İstatistiksel olarak embriyo uzunluğu farklı karyotiplerde anlamlı olarak değişkenlik
göstermektedir. Anormal karyotip ile normalkaryotip arasında anlamlı olarak farklıdır.
Trizomi 21, monozomi x ve triploidi, en uzun postmertem embriyo uzunluğu olan anomalilerdir.
TARTIŞMA
Daha önce yapılan bir çalışmanın da desteklediği gibi, embriyonik grupta
anembriyonik gruba göre anormal karyotip daha fazla oranda görülmektedir.
Embriyo
oluşumu ile beraber ortaya çıkan genetik faktörler, erken hafta gebelik kayıplarının
embriyonik grupta daha fazla olmasını açıklayabilir, tıpkı anembriyonik grupta, yolk sac olan
gruba oranla daha fazla olması gibi.
Düşük süreci, kromozomal anomaliler, fetal anomaliler, immünolojik faktörler ve hormonal faktörler gibi çeşitli etyolojiye sahip, kompleks bir süreçtir. İlk düşükler genellikle
sporadiktir ve bir sonraki gebelikte kromozomal anomali görülme oranını artırmaz. Bu
yüzden genetik inceleme gerektirmez. Tekrarlayan düşüklerin ise sebebi araştırılmalıdır.
Embriyonik grupta postmortem embriyo uzunluğu arttıkça kromozomal anomali oranı
azalmaktadır. Daha önceki çalışmalarda embriyo gelişim aşamalarından preembriyonik ve
fetal aşama arasında kromozomal anomali açısından fark yok iken bizim çalışmamızda en az
riskin fetal aşama olduğu görülmüştür. Bu çalışmada trizomi21, monozomi X ve triploidide
postmortem embriyo uzunluğunun en büyük olduğu görülmüştür. Normal karyotip ve anormal
karyotip arasında da postmortem embriyo uzunluğu arasında fark olduğu görülmüştür.

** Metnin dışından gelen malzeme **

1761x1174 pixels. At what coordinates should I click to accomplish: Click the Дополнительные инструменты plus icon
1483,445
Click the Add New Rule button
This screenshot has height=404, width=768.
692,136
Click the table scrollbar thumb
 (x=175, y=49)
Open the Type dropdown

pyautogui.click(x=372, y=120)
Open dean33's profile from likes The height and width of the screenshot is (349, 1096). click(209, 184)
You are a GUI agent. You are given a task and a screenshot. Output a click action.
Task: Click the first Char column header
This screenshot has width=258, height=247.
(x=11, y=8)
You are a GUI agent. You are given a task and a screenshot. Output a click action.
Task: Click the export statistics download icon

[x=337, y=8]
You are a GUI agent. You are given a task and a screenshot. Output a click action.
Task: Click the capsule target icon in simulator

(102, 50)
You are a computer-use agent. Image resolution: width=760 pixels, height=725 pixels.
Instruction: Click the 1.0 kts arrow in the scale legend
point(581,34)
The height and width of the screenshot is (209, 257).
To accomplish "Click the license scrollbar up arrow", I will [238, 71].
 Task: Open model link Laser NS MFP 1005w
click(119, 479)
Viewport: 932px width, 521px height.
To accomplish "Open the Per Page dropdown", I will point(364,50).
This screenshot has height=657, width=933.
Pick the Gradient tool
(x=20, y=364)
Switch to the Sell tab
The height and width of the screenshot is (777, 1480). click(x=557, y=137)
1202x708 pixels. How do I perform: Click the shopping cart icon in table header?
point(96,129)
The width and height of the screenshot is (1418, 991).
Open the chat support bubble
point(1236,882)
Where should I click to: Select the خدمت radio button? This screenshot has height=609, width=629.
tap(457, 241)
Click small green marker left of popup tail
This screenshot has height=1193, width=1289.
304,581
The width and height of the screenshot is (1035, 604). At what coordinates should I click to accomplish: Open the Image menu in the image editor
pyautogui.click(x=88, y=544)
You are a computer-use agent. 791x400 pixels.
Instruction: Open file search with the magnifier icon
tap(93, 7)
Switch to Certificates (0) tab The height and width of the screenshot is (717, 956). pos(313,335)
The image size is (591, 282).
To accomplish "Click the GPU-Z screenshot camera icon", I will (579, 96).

Karyotiplendirme ile postmortem embriyo uzunluğu arasında birebir ilişki kurmak mümkün
olmasa da trizomi 21 lerin %33’ü, monozomi X’lerin %37’sinin postmortem embriyo
uzunluğu >20mm’dir ve bu uzunluk, diğer karyotip anomalilerinde nadir olarak görülmektedir.
Maternal hücre kontaminasyonu, çalışmada sübjektif testlerin
kullanılması(postmortem embriyo uzunluğu) ve CGH testinin mozaizmi belirleyememesi bu
çalışmanın kısıtlamalarıdır.
SONUÇ
IVF gebelikleri sonrası, TVUSG ile belirlenen erken hafta düşüklerde gebeliğin embriyonik olması, kromozomal anomali oranını artırır. Bazı postmortem embriyo
uzunlukları, spesifik karyotipler ile koreledir.